Tuesday, August 18, 2009

Back in Pak


And so it is: Pakistan again. And still it feels new, changed, altered in a way that I can’t necessarily describe in words but exists nonetheless in a kind of shapeless form. Re-constituted, perhaps.

This re-constituted Pakistan smells less like war and more like disquietude. War is certain, factual, undeniable. War happens to people; disquietude happens in people. That inner world is making itself known, bursting through the surface of the communal corpus like a feverish sweat. It disorients; it fractures the consciousness, breaks it into jagged, unbridgeable fragments. Here, is the world of war; here, the world of peace; here, the world of dreams, of futures and possibilities; and here, alone, isolated, is the world that could have been, the lost world, the world of longing.

I landed in Peshawar at precisely 4:08 local time Saturday morning. The airplane touched down tentatively, bouncing twice off the tarmac before acquiescing to a pugilistic relationship with solid earth. It swayed and stammered to a stop and then rolled grudgingly to the terminal. In the chaos of the baggage reclamation point (that is, in fact, what they call it here), there was the first inkling of that disquietude, in the way the waiting passengers shifted their weight, from one foot to the other, their mounting frustrations, and in the heat, the unnatural thickness of it that seemed to emanate not only from the air but from the people themselves.

And on the streets, weaving through emptiness, past abandoned blast walls, skirting barricaded alleyways, the city itself oozed a venal malaise, an existential rot. Peshawar is collapsing in on itself, its superstructure weak and decayed. “There is nothing here anymore,” the taxi driver said, offering me a Morven cigarette. “We are like the city of the dead.”

“We are like” he said. There is no separation between the city and its people. It has become a single entity. When a bomb destroys a building, it also shatters a limb of the urban body. But my fixer tells me there hasn’t been a bomb blast in the city since the one in June at the Pearl Continental hotel. Peshawar should be healing.

And yet it’s not. Instead, like an injured man left behind at the scene of a grotesque accident, it bleeds slowly to death, wounds turning gangrenous. Has the world forgotten about Peshawar? Perhaps not, USAID has donated millions of dollars for the beautification of this seminal frontier metropolis. Can the locals look forward to a future of gardens and cafes? Will Peshawar transform into the Pashtun Paris? Or perhaps more importantly: is that what the people need?

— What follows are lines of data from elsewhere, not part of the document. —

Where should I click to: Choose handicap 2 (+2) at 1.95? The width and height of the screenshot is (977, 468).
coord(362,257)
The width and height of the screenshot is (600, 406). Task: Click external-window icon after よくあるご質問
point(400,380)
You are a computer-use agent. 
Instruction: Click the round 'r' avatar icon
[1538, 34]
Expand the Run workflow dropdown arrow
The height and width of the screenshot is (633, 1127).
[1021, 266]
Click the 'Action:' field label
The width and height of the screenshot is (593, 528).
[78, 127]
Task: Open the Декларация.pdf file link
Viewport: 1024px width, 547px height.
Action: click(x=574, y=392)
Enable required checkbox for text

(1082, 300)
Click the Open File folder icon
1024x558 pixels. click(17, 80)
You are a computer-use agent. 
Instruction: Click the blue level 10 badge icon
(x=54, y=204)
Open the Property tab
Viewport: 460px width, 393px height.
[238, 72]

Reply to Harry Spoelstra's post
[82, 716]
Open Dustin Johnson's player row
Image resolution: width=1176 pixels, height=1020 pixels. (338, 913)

After settling into my hotel, I’ve spent the past three days trying to re-construct Peshawar through my own frame of reference. Sadly, I am no surgeon so all of these severed limbs and bleeding arteries feel alien to me. A part of me wants to run, to escape the way this pitiful place begs you to do something: “Help me!” it screams. “Fix me!” Something elemental in me rejects the ploy, for that is what I believe it is – a trick, a scam, a trap designed to entangle me and prevent my eventual escape.

Peshawar is dying and it wants to take anyone it can with it.